API reports 24% drop in US wells completed in 1Q

US oil and gas completions dropped in the first quarter, ending 6 months of growth, the American Petroleum Institute said on Apr. 23.

Nick Snow
OGJ Washington Editor

WASHINGTON, DC, Apr. 26 -- US oil and gas completions dropped in the first quarter, ending 6 months of growth, the American Petroleum Institute said on Apr. 23. The estimated 7,663 oil and gas wells and dry holes that were drilled was 24% lower than 2009’s first 3 months, API said in its latest quarterly report.

“This drop in drilling activity was somewhat unexpected. Looking at the rig activity, we expected first-quarter completions to at least maintain their fourth-quarter 2009 level,” said Hazem Arafa, director of API’s statistics department.

“Upon closer inspection, we noticed that a considerable uptick in permits and rig activity occurred closer to the end of the first quarter. We therefore expect this increased activity to result in an uptick in completions in the second quarter,” Arafa noted.

For 2010’s first quarter, the estimated number of exploratory oil and gas wells fell 16% from the comparable 2009 period to 495 wells, while the estimated number of development wells dropped 25% to 6,375, according to API.

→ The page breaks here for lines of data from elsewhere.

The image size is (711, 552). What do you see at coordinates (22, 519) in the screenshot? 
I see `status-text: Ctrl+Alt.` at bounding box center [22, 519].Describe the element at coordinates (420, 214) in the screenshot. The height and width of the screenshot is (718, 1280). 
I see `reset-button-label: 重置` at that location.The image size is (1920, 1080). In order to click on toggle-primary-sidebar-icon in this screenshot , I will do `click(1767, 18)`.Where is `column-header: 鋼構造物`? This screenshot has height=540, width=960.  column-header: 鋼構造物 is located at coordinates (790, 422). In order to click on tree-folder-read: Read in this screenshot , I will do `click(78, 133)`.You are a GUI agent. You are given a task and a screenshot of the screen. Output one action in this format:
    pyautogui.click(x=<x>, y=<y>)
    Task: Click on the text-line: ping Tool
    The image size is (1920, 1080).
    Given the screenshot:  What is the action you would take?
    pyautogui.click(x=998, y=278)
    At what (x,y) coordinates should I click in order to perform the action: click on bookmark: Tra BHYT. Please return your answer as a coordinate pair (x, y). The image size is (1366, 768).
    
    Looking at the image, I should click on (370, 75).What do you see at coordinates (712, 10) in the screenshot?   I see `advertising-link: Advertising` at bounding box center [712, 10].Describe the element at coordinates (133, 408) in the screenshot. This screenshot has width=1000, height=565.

Continuing another trend which started in 2009’s second quarter, there were more oil wells completed (3,654) than gas (3,216) wells, it said. While the estimated number of first-quarter gas well completions fell 36% year-to-year, the estimated number of first-quarter oil well completions dipped just 9%, the report found.

This trend was particularly apparent in the exploratory well completion rate, where first-quarter oil well completions totaled 240 in both years’ first quarters, while gas well completions slipped 27% to 255 in 2010’s first 3 months from 349 for the same quarter of 2009, API said.

It also reported that total estimated footage drilled during the first quarter was 49.93 million ft, 22% lower than a year earlier.

Frederick Lawrence, vice-president of economics and international affairs at the Independent Petroleum Association of America, said that the patterns reflected what he heard from producers making presentations at IPAA’s Oil & Gas Investment Symposium Apr. 12-14 in New York. “More and more companies are getting more involved with liquids plays to complement their natural gas,” he told OGJ.

Lawrence said Baker Hughes Inc.’s US rig activity surveys show where the most growth is occurring: “For oil, it’s the Eagleford, Granite Wash, and Sprayberry trends in Texas, and the Bakken shale in North Dakota. There’s also growth on the gas side in Louisiana with the Haynesville shale and in Pennsylvania with the Marcellus shale. Overall, we’re seeing a greater focus on more economic plays.”